Cumhuriyet savcısı, soruşturma izni verilmesi üzerine, avukatın savunmasını almak için Bakanlığın soruşturma iznini içeren düşünce yazısı örneğini avukata 7201 sayılı Tebligat Kanunu uyarınca usulüne uygun olarak tebliğ edip, savunma vermek üzere davetiye ile çağırır. Savunmasını yapması için avukatı ihzaren (zorla) getirtemez, mahkemeden yakalama kararı talep edemez.

Soruşturma aşamasını, avukatın savunmasını alıp gösterdiği deliller ile gerekli gördüğü diğer delilleri de topladıktan sonra tamamlayan suç yeri Cumhuriyet savcısı, bu defa “kovuşturma izni verilmesi” ya da “kovuşturma izni verilmemesi” yönündeki görüşünü içeren fezlekeli evrakı Adalet Bakanlığı Ceza İşleri Genel Müdürlüğüne gönderir.

Kovuşturma usulü ise, 1136 sayılı Avukatlık Kanunu’nun 59’uncu maddesinde düzenlenmiştir. Buna göre; Adalet Bakanlığı Ceza İşleri Genel Müdürlüğünce, soruşturmayı yapan suç yeri Cumhuriyet başsavcılığı tarafından gönderilen dosya üzerinden yapılan inceleme sonunda, yeterli delil bulunmaması hâlinde “kovuşturma izni verilmesine yer olmadığı”, şikâyet konusunu doğrulayan nitelikte yeterli ve ciddi kanıtlar bulunması hâlinde ise “kovuşturma izni verilmesi” şeklinde düşünce yazısı hazırlanır ve Bakanlık Makamının Olur’u alınır.

Kovuşturma izni verilmezse dosya işlemden kaldırılır. Kovuşturma izni verilmesi durumunda ise, dosya suçun işlendiği yer ağır ceza mahkemesine en yakın ağır ceza mahkemesi Cumhuriyet başsavcılığına gönderilir. Bu aşamadan itibaren ceza kovuşturması başlamaktadır. Ceza kovuşturmasının başlaması, avukat hakkındaki şüphenin kamu davası açılmasını gerektirecek derecede yoğunlaştığı anlamına gelmektedir. Kovuşturma izni verilmesi üzerine şüpheli avukat “sanık” sıfatı kazanmaktadır.

Dosya kendisine gönderilen Cumhuriyet savcısı beş gün içinde iddianame düzenleyerek, son soruşturmanın açılmasına ya da açılmamasına karar verilmek üzere dosyayı o yer ağır ceza mahkemesine vermek zorundadır.

Mahkemece, son soruşturmanın açılması yönündeki inceleme sonunda, son soruşturmanın açılmasına karar verilirse, dosya suç yeri ağır ceza mahkemesine gönderilir, artık yargılama suç yeri ağır ceza mahkemesince yapılır.

§

> _Yapılacak iş_
Avukatlar hakkındaki kovuşturma usulünü anlatan yukarıdaki metni son cümlesinden itibaren sürdürün.

> _Sağlanan bilgiler_
§

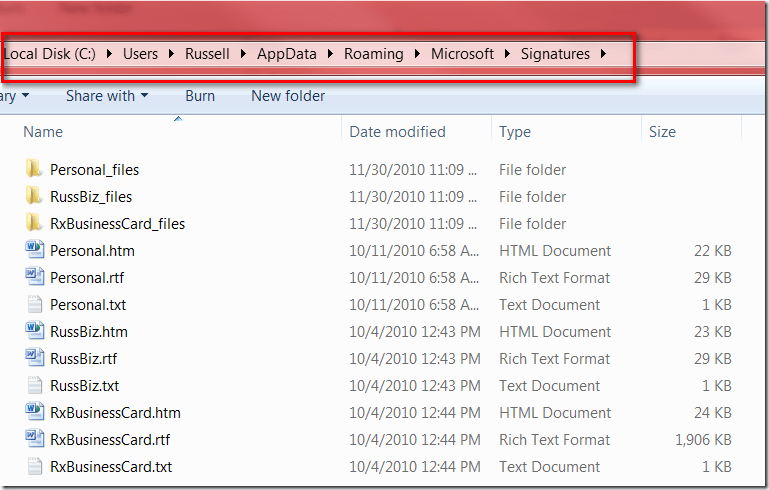Create a New folder from the toolbar
This screenshot has width=769, height=490.
[x=288, y=96]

§

> _İşin çıktısı_
Bu karara karşı sanık avukatın, son soruşturmanın açılmamasına dair karara karşı ise Cumhuriyet savcısının itiraz hakkı vardır.

Adalet Bakanlığının 1136 sayılı Avukatlık Kanunu’nun 58’inci ve 59’uncu maddeleri uyarınca soruşturmaya ve kovuşturmaya izin verme ya da vermeme işlemleri, idarî işlem niteliğinde olduğundan, bu kararlara karşı müşteki ile şikayet edilen avukatın idarî dava (iptal davası) açma hakları da bulunmaktadır.”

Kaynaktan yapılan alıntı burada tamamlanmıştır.